Harmonic distortion is the most powerful generator of high frequencies available to a sound designer. Most acoustic instruments, be it a violin or an flute, will produce ultrasonic content, but those frequencies fade off very quickly, and are even more masked by the audible part of the sounds, since the sound is smooth, amplitude and phase coherent. The roughness of distorted sounds allows to separate the different frequencies more easily, which is exactly what we're going for in this sound sample.

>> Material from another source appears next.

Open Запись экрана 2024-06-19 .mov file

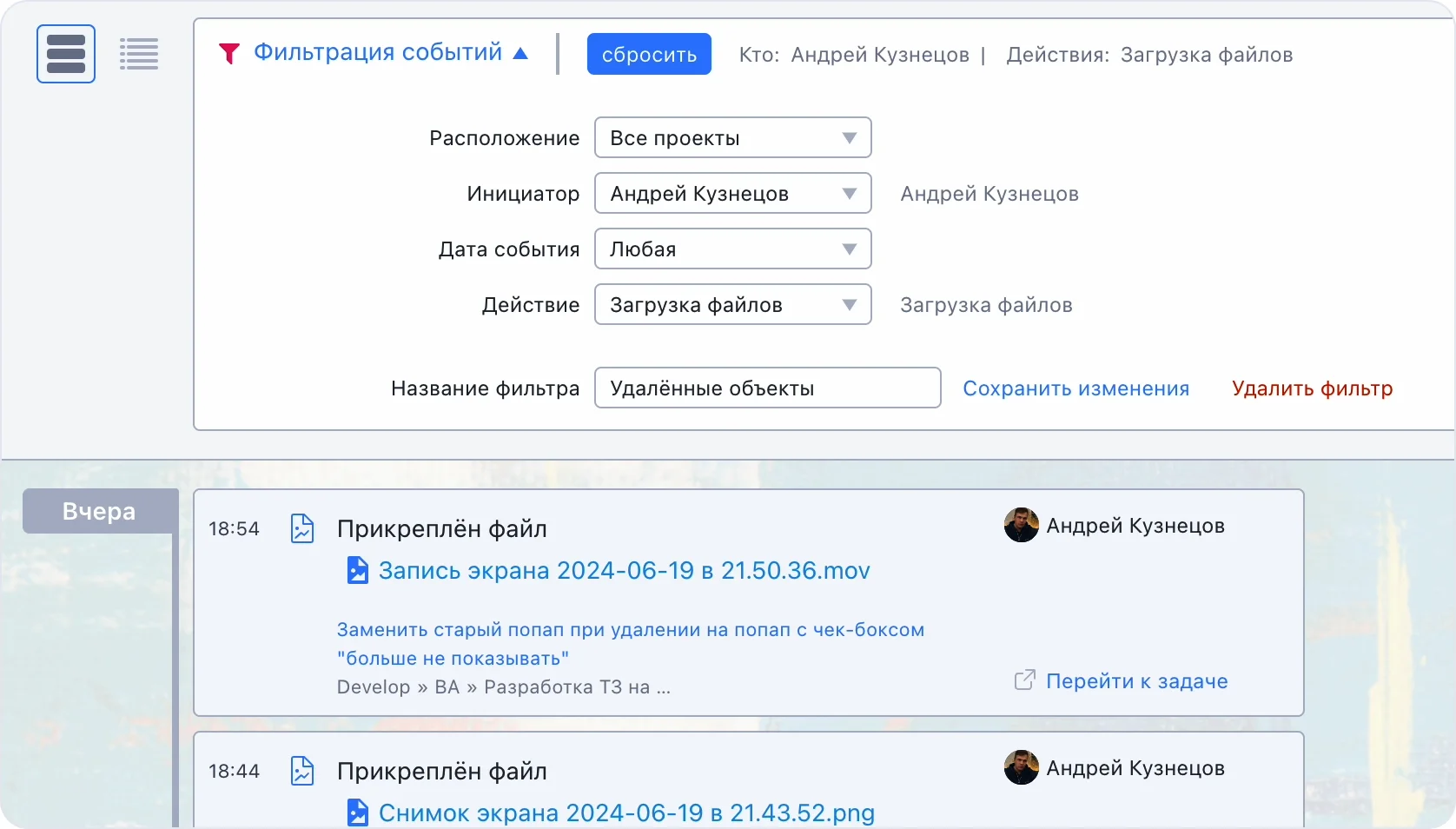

We're not comparing musical tastes. We're testing the effect, if any, of ultrasonic overtone interaction with the audible part of the sound. It doesn't matter if those overtones are natural (like in acoustic instruments) or artificial (like in a distorted synth); all of those harmonics are still mathematically related to the fundamental, and should interact with one another in a similar way. Disliking distortion is not the same thing as not being able to analyze it. The most revealing test I can think of for frequency content in equipment testing is to listen to white noise, and it's not like I love the sound of it. Yes, construction noise could have done the trick as well, actually, had the recording been good enough and the ultrasonic content present enough. The musicality of ultrasonic material is not relevant to our perception of it.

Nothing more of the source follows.